The data preparation tools in RoboSat help us to create and prepare the dataset for training feature extraction models. Also, the modelling tools in RoboSat help with training fully convolutional neural networks for segmentation [ 34 ].

Fig. 2 represents an aerial image with its corresponding buildings mask.

a) Data Preparation: We first walk through creating a dataset for training feature extraction model. Such dataset consists of satellite imagery combined with their corresponding masks for the feature we want to extract, which is building in our case. We can think of these masks as binary images which take the value zero where there is no building and one for building areas.

This dataset will serve as training set for the segmentation model. The goal is to have a model that accepts an aerial image and outputs its corresponding buildings footprints. As mentioned before, the footprints will be used to detect changes instead of original aerial images, and this is to reduce all kinds of noise that may affect the accuracy of our application. Our objects of interest are only buildings.

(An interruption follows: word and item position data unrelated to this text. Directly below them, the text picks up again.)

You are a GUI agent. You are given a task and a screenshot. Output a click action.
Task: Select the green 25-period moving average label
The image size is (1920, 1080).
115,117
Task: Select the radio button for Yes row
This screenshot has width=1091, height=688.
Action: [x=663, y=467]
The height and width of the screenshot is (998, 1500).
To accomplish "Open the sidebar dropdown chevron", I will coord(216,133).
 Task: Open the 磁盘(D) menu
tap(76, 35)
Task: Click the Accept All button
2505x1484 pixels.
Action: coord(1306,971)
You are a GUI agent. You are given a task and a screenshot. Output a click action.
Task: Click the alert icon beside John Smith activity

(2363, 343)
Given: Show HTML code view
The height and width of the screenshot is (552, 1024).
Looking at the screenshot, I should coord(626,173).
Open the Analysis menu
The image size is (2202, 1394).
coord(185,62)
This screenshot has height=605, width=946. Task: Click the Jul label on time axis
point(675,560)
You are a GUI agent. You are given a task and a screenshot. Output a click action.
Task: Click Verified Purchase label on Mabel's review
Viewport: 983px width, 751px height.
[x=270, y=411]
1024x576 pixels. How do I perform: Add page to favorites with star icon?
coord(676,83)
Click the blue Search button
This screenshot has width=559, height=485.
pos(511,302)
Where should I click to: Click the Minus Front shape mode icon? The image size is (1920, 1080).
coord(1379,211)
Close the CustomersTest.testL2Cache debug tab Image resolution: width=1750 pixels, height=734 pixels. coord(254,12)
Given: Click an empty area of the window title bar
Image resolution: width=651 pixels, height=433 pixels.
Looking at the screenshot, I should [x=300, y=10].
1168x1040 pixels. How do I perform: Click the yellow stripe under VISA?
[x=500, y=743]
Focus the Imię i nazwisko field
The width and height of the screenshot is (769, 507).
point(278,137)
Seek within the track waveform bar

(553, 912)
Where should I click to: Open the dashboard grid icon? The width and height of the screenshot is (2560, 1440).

We start by extracting geometries from OpenStreetMap (OSM) project. We try then to figure out where we need satellite imagery in order to complete the training set [ 35 ]. OpenStreetMap (OSM) project creates and provides free geographic data. The OpenStreetMap Foundation is an international not-to-profit organization supporting the OpenStreetMap project. This project maintains data about roads, buildings, trails, railway stations and much more, all over the world. OSM maps are saved on the internet and they are totally free. But the most important thing is that OSM is accurate and up to date (normally updated every day) [ 35 ].

There are two reasons for which we are building our own segmentation model instead of using OSM data directly. The first reason is that OSM data do not cover all the regions we are interested in. In Lebanon for example, buildings masks are not provided for all the country. So, we take benefit from the available geometries provided by OSM in order to build the segmentation model. Later, this model will provide us with the buildings footprints for regions that are not covered by OSM. The second reason, which is the most important one, is that we may not be aware of the exact location of the image in the global coordinates system. In such case, we cannot use OSM extracts.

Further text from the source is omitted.